Published on June 24, 2015   43 min

You are viewing a talk that is a part of one of our comprehensive courses. Additional learning material: case studies, projects, workshops and recommended reading; multiple choice questions and suggested exam questions with model answers are available on application. Learn more

Other Talks in the Series: Vaccines

0:00
I'm Peter Openshaw. I'm the Professor of Experimental Medicine at Imperial College London. And I've been working on Respiratory Syncytial Virus for more years than I care to remember, actually, since about 1985. And what I'm going to do today is to summarize some of the most important background about RSV, talk a bit about animal models for vaccine development, and then the current vaccines that are under development, and where I think the vaccine field is going in the future.
0:31
So first a bit about Respiratory Syncytial Virus.

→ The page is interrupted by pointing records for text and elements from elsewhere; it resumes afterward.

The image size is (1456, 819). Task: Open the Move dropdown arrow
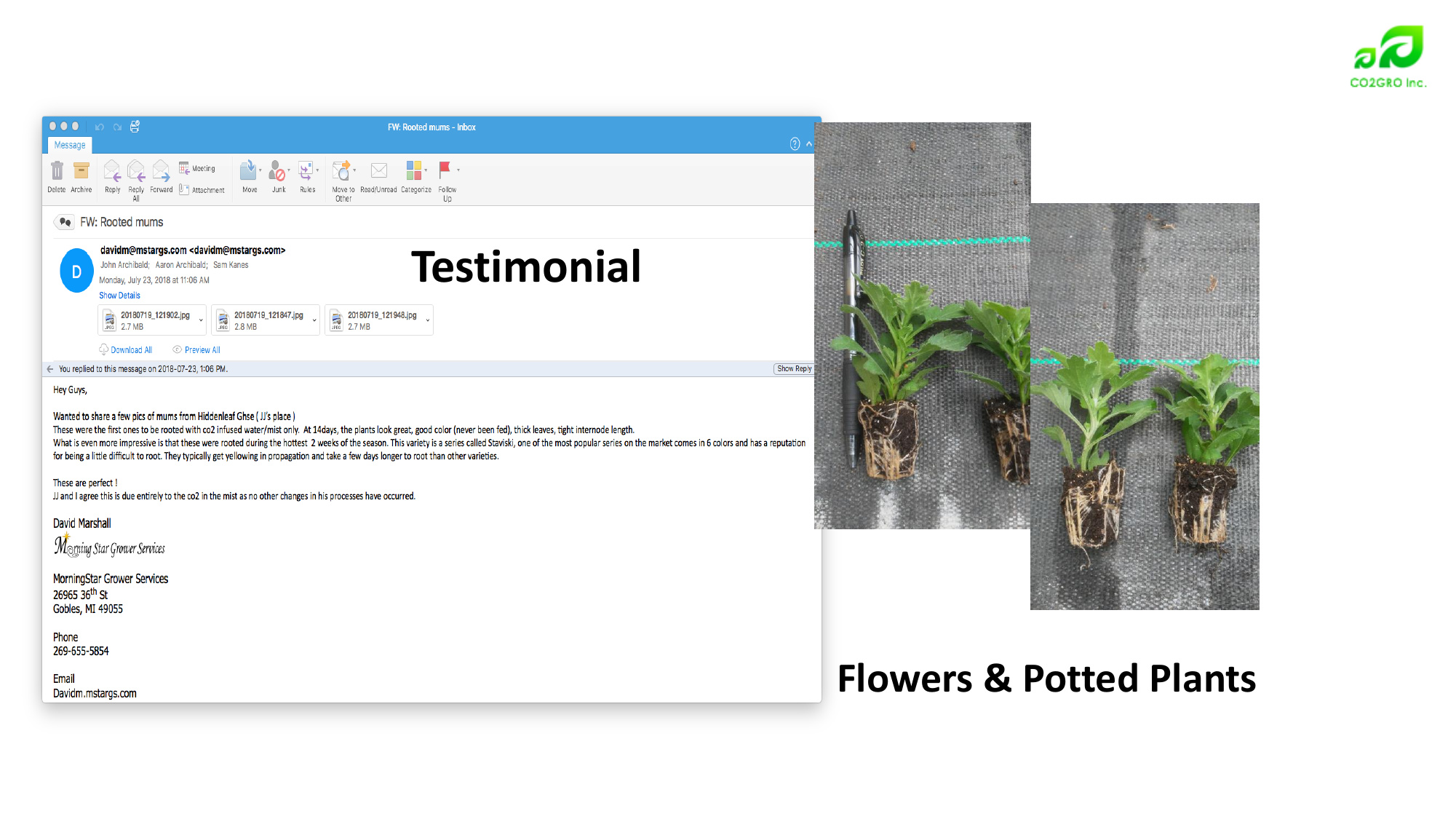[260, 171]
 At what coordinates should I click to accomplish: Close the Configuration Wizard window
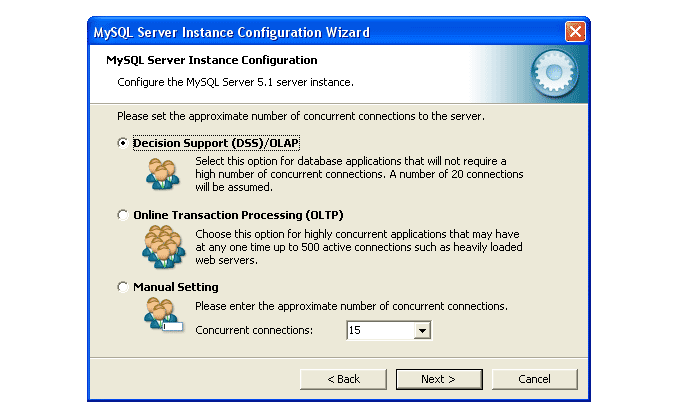[575, 32]
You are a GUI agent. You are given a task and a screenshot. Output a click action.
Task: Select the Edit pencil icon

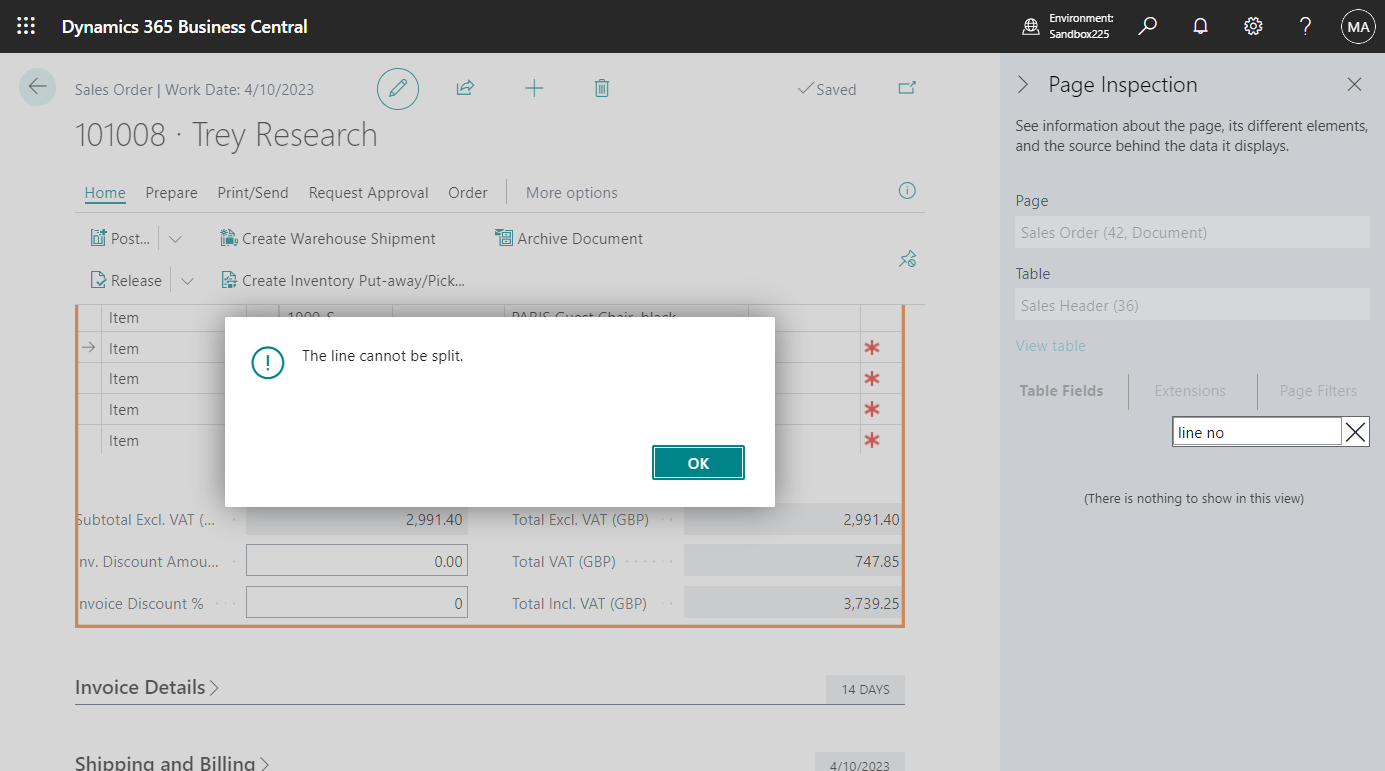(x=397, y=88)
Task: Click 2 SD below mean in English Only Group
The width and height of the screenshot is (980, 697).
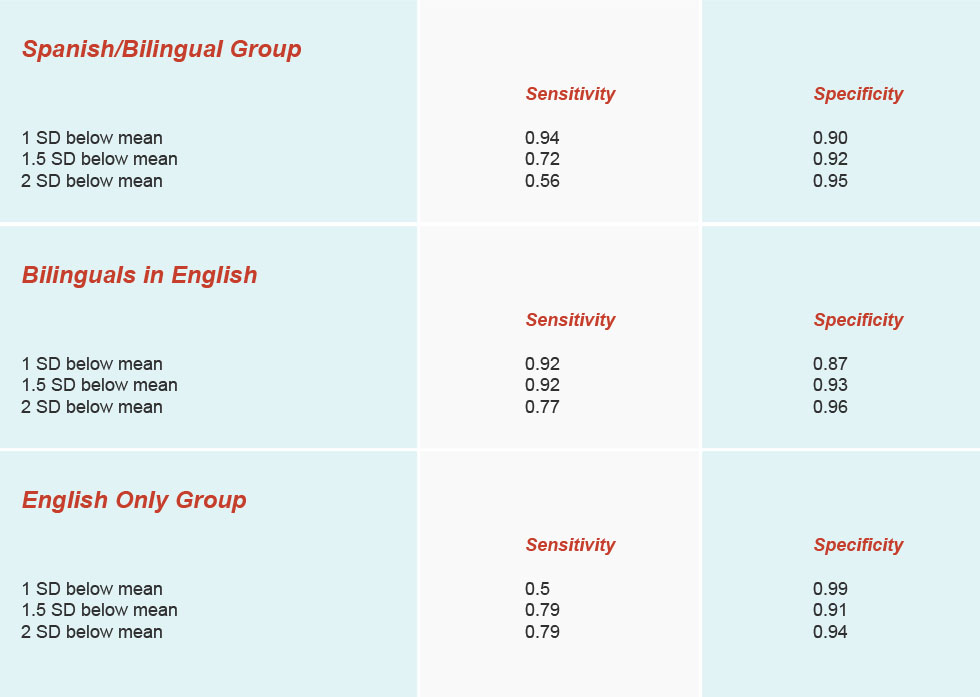Action: pyautogui.click(x=92, y=632)
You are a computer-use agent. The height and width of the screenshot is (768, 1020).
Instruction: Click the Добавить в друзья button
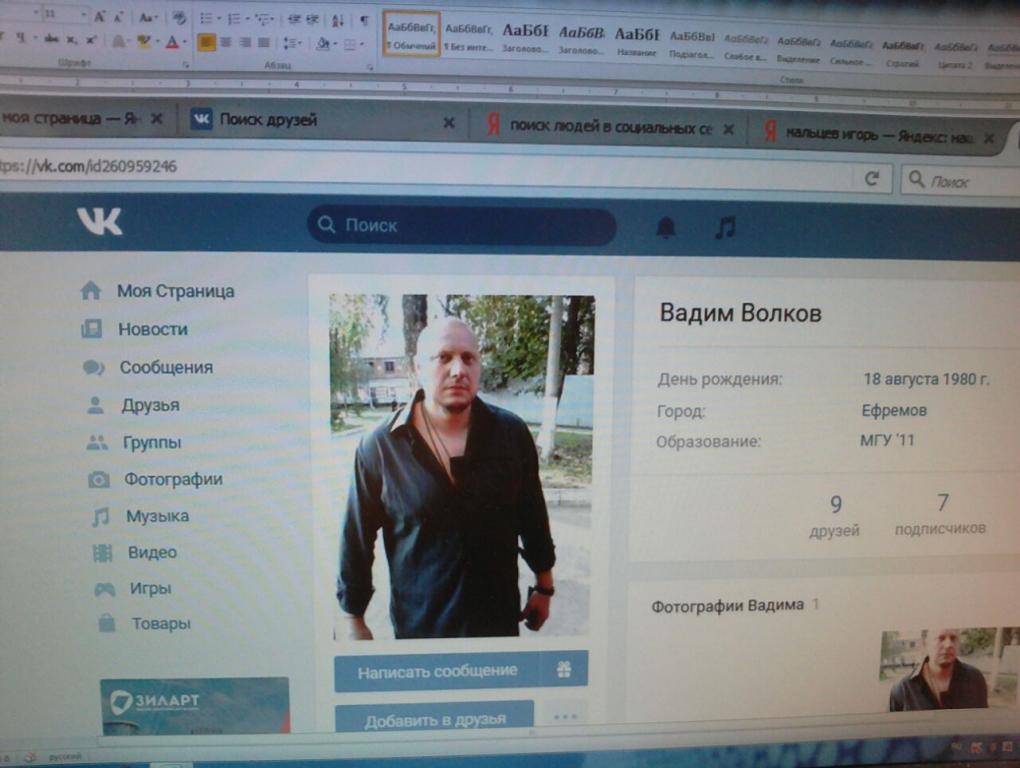[435, 718]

It was first named the Chimpanzee Coryza Agent by a group that had been studying chimps and found that some of the chimp handlers had common colds and that the chimps had common colds, too. It was subsequently renamed, Respiratory Syncytial Virus by Bob Chanock, but I think that the name is a very regrettable one. I think that if instead it had been called, the "Savage Agent," the whole history of RSV research would have been changed. I've been trying to get the name changed to the Savage Agent, but nobody seems to take this very seriously.